--- start ---

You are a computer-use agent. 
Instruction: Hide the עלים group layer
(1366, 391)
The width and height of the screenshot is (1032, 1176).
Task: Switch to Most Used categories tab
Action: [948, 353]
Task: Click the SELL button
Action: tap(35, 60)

--- end ---

● WHAT IS BEING ASKED
Please retype the data above line for line, leaving every character unchanged.

● PROBLEM SOLUTION
You are a computer-use agent. 
Instruction: Hide the עלים group layer
(1366, 391)
The width and height of the screenshot is (1032, 1176).
Task: Switch to Most Used categories tab
Action: [948, 353]
Task: Click the SELL button
Action: tap(35, 60)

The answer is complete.